This blog has been idle for like a year. And it looks like I am only updating it once a year. ( Think positive, no sighing)
This year, was checking around, and Google just have too many to offer. Many things that I can utilize to discover my talents, find myself. However, I think I might be too lazy to bother, or worse, to learn.
To be honest, I have the thought to continue my study. I want to achieve more salary. I have a feeling that I maybe weak in business, or just plain lazy. Thus, the feeling of insecurities, if I can do well in my studies.
Life in Malaysia now, even in Kuching is not that easy anymore. Need more money. Probably, more money is just to boast my ego. My ego to my family. Probably, inside me, I am just dying to show them that I can buy a new home, or I need a new house for me-self. And this is all yet is about me. I want this, I want that.
Wow, if you ask me a few years back, my answer would be very simple. Funny how it takes 28 year old me (coming to 29 in 2 months) to finally think like what people expects me to do. Been married for almost 3 years, but only now have the sense to think of my future, or think like normal adult my elders have trying to tell me?
*Laugh with me, ha ha ha
Is it too late? I don't really feel it is too late. It is just, now that it just come to me. I not sure why now, and why not earlier.

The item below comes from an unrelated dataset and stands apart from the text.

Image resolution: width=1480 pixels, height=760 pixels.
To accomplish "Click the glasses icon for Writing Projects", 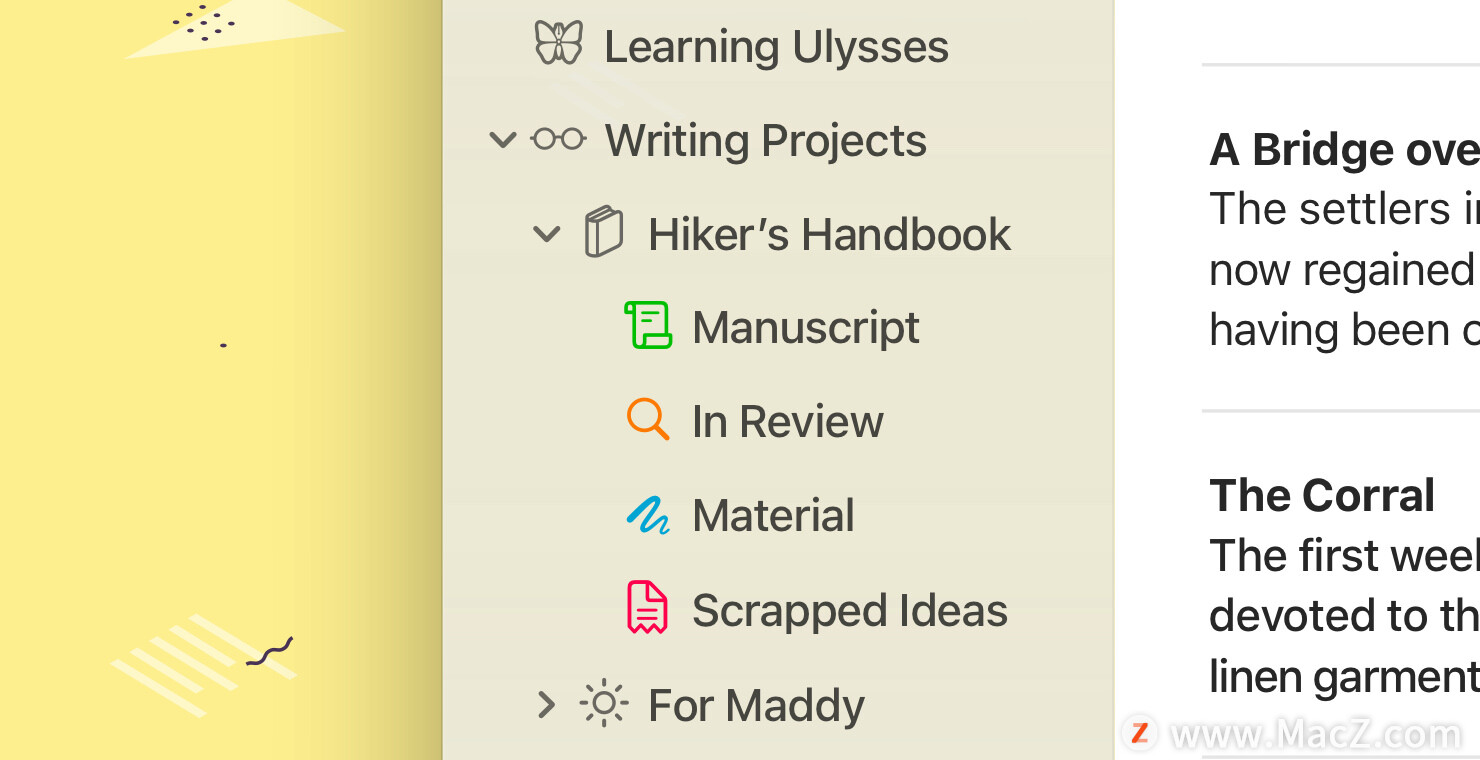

Probably, the thought of having children makes me think like this. An adult, a proper adult that lives to other people expectation.
But, life is too short to think about it seriously.
What say you?
Oh ya, anyway, I have other blog, which I focus on food, but yet to update. I want to update about lasagna. I am selling lasagna now. I wonder, if i can make proper business plan for my lasagna.
Just hope everything goes well (too lazy to pray).
Sigh (think positive). What am I hardworking on? *Looking at the blurry future ahead.
Just that, AlhamdulIllah, Allah loves me regardless of who I am. Allah provides me many things I need, even though I am one of the worst servant of Allah.
Another thing about me, not many people know I am a Muslim. Or they know, but hate to believe it. Or they just don't care. Or they are frustrating. Life is frustrating in a way. How it ended up like this, let it be my secret between me and my Creator.
Last time, I can talk about spiritual things with a friend. But now, I still feel that spiritual thingy, is just that, it is not something that can be told to anybody. Even last time, only 1 friend applied. How I miss to talk spiritual thing. Let me just being judge-y, it is more that I can't talk about it because the community I am in now are more judge-y, loves to judge and even before you start to speak, they already judge you in their mind. The person that I can talk to, that I feel light, is very far away, in terms of time, space, location, deen, imaan, in Malay I can say darjaat.
Wow, I am definitely straying from my initial post. Alright, time to sleep.
May Allah grant me another day to blog tomorrow, InsyaAllah.